The umpteenth volume in Bujold's far-future adventure series (A Civil Campaign, 1999, etc.) interrupts dapper, diminutive gentleman adventurer Miles Vorkosigan's honeymoon (he married the widowed Ekaterin Vorsoisson) to handle a complicated emergency at a space station inhabited by Quaddies, genetically engineered humans who thrive in zero gravity because they have another pair of arms and hands rather than legs and feet. Miles, now a diplomatic troubleshooter, must determine the fate of a Barryar ensign who has fallen in love with a sexy but earnest Quaddie dancer and who was contemplating desertion when a bunch of his racist shipmates tried to snatch him back, leaving the dancer with a broken arm, ensign and crewmen in the Quaddie brig, and the Quaddie station commander confiscating the offending Barryar vessel. On top of this, another Barryar officer has disappeared, leaving behind a gruesome trail of blood.
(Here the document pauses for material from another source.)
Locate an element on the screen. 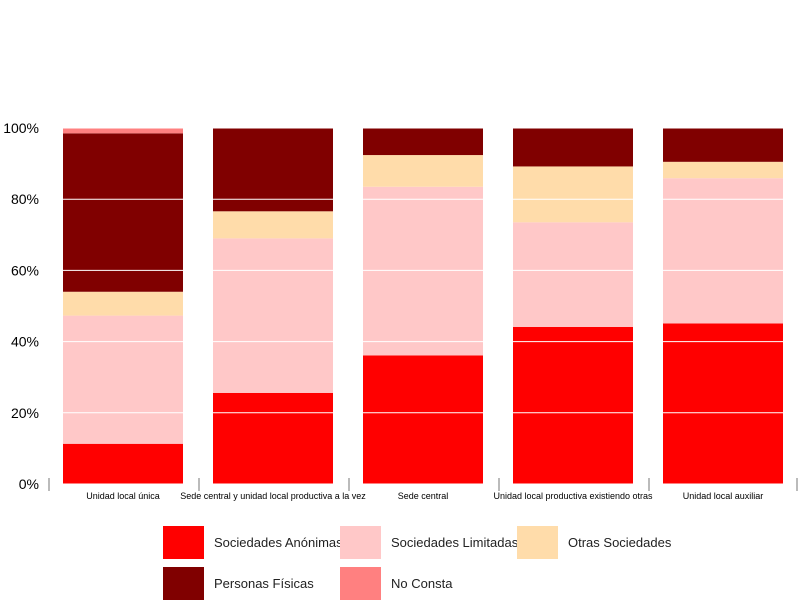 Image resolution: width=800 pixels, height=600 pixels. legend-label: Personas Físicas is located at coordinates (264, 584).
Miles plays detective Nick to Ekaterin's weaker version of Nora Charles, as they run into characters from previous tales, such as Miles’s former (and unrequited) lover, the hermaphroditic Bel Thorne, and a host of other schemers, none of whom is being completely forthcoming. Just when the story bogs down in dialogue, a rogue Catagandan threatens to explode a bio-bomb if the Quaddies don't set the Barryar ship free.

Though Miles remains clever and debonair throughout, too many early series references needlessly obfuscate a breezy, conventional, albeit deep-space, whodunit.